= Texto fornecido =
************
A intrigante lógica dos argumentos filosóficos encanta a qualquer pessoa, mesmo não versada na matéria. A respeito das possibilidades de compreensão do mundo, Thomas Nagel, em The view from nowhere, levanta a hipótese da existência de seres superiores somente para afirmar que eles, caso existissem, poderiam apontar fenômenos que os humanos são incapazes de entender. Em síntese, diz Nagel que a simples percepção das coisas não é suficiente para definir a sua existência. Immanuel Kant igualmente falava das "coisas em si", querendo dizer que muitas dessas coisas são inacessíveis apenas aos seres reais e não aos seres possíveis. Desculpem-me se estou a tomar atrevidamente o vosso tempo em divagações. Faço isso apenas para demonstrar um certo fascínio, que é de todos nós, pelos incontáveis labirintos de universo tão atraente. Já diziam os antigos pensadores gregos, há mais de dois mil anos, que a Filosofia é fruto da capacidade que tem o homem de se admirar com as coisas. O filósofo jamais se habitua inteiramente ao rumo dos acontecimentos. Para ele o mundo é sempre um enigma a ser continuamente decifrado. Por isso mesmo a busca do conhecimento superior não pode abrir mão da reflexão filosófica. O sistema acadêmico, em todas as eras, sempre teve na filosofia uma referência primacial.
************
= Dados registrados =
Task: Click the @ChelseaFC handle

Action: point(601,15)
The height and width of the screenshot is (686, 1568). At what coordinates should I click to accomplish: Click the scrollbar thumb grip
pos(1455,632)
************
= Tarefa =
Responda, com base no texto sobre filosofia:
(a) Em que obra Thomas Nagel levanta a hipótese da existência de seres superiores?
(b) Segundo os antigos pensadores gregos, a Filosofia é fruto de quê?
(c) Para o filósofo, o que o mundo é sempre?

= Resposta =
(a) Em The view from nowhere.
(b) Da capacidade que tem o homem de se admirar com as coisas.
(c) Um enigma a ser continuamente decifrado.